In 2017, Phil Murphy, a former Goldman Sachs executive, made the establishment of a public, state-owned bank a centerpiece issue during his run for New Jersey governor. He regularly championed public banking in speeches, town halls and campaign commercials. He won the race, and the nation’s second state-owned bank following the stellar model of the Bank of North Dakota (BND) appeared to be in view. 

Due to the priority of other economic-policy goals, the initiative was largely kept on the back burner until November 2019. Then, in an article titled “Murphy Takes First Key Step Toward Establishing a Public Bank,” the New Jersey Spotlight announced:

Gov. Phil Murphy is planning to sign an executive order Wednesday [Nov. 13] that will create a 14-member “implementation board” to advance his goal of establishing a public bank in New Jersey.

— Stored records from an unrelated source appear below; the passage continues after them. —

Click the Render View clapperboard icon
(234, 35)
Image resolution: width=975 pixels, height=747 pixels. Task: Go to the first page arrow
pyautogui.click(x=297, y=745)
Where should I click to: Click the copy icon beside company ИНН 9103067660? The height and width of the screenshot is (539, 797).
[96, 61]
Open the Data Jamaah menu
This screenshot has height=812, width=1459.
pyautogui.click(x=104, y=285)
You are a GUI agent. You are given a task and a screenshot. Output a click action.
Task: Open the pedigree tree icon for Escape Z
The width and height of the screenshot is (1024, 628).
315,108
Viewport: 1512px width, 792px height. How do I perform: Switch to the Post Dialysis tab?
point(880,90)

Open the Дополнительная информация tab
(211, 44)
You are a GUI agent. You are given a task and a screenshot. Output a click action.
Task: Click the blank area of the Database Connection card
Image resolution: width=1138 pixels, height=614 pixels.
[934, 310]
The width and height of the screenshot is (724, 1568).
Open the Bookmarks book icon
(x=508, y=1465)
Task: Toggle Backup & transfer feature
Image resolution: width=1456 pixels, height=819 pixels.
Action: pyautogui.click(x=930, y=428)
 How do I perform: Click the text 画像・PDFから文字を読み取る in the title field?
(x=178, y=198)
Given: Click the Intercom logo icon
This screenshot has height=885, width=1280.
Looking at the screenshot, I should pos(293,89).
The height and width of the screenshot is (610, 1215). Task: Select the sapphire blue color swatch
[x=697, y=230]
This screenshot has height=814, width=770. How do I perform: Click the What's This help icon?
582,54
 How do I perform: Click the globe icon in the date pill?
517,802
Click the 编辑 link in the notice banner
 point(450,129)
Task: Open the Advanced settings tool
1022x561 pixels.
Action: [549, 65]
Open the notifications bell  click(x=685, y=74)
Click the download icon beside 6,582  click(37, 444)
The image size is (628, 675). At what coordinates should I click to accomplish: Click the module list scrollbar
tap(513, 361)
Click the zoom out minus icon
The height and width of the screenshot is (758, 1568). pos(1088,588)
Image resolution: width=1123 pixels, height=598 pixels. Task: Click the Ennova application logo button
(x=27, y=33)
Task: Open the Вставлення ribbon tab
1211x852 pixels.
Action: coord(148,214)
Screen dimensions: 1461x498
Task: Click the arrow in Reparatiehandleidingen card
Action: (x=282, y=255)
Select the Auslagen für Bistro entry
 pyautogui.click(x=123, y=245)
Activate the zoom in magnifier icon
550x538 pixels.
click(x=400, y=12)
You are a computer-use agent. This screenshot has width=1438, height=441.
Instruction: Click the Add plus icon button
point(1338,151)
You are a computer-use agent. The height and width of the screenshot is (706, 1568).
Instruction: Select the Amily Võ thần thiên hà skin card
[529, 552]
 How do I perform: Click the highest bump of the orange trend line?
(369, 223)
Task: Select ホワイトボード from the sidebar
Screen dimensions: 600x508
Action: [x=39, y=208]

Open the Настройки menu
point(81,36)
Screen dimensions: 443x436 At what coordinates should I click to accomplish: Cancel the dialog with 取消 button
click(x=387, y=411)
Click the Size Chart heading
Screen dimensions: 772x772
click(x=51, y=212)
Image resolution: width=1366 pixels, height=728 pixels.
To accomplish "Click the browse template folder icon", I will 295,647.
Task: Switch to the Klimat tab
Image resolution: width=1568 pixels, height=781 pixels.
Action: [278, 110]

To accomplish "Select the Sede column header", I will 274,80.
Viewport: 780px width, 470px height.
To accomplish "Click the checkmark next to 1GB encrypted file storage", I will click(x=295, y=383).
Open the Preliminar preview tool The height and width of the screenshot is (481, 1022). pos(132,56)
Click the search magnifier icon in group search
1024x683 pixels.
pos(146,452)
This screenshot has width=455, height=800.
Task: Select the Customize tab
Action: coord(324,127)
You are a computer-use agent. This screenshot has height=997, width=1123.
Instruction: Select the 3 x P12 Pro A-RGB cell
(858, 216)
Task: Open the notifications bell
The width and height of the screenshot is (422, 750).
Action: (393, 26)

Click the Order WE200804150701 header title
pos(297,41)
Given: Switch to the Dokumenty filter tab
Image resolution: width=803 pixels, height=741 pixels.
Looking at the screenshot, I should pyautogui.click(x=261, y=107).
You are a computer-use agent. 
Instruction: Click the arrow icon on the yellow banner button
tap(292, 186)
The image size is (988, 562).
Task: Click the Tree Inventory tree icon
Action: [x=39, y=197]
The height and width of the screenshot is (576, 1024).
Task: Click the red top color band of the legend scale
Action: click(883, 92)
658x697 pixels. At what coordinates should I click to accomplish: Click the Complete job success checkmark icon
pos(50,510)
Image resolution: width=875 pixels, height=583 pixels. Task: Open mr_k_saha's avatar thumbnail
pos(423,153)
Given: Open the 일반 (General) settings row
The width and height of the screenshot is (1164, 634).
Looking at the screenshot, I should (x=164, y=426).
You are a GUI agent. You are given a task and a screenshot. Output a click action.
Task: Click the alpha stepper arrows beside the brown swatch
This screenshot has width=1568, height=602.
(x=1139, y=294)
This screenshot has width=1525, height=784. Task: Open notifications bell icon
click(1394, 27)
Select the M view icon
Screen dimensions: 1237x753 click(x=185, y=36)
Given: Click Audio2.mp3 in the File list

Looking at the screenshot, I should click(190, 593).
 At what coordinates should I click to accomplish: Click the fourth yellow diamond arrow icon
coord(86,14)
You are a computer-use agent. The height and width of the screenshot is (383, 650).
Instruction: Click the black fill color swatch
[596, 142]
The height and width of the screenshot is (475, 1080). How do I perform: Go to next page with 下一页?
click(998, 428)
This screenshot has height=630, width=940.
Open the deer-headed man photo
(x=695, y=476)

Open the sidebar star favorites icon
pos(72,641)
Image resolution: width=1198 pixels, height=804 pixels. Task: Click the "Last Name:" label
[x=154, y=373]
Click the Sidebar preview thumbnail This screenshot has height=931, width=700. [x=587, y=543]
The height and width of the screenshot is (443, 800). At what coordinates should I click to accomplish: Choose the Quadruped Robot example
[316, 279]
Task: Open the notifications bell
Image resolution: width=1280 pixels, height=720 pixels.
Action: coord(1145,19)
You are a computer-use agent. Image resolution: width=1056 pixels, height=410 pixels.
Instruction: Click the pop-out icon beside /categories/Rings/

The basic premise of such an institution is to hold the millions of dollars in taxpayer deposits that are normally kept in commercial banks and leverage them instead to serve some sort of public purpose. …  [Emphasis added.] 

North Dakota currently is the only state that operates a public bank wholly backed by the deposit of government funds. [Emphasis added.] Founded a century ago to help insulate farmers from predatory out-of-state lenders, the Bank of North Dakota offers residents, businesses and students low-cost services like checking accounts and loans. It has also been used to advance projects that boost infrastructure and economic development, and has even produced revenue for the state budget’s general fund, according to the bank’s promotional materials, thanks to lending operations that regularly turn a profit.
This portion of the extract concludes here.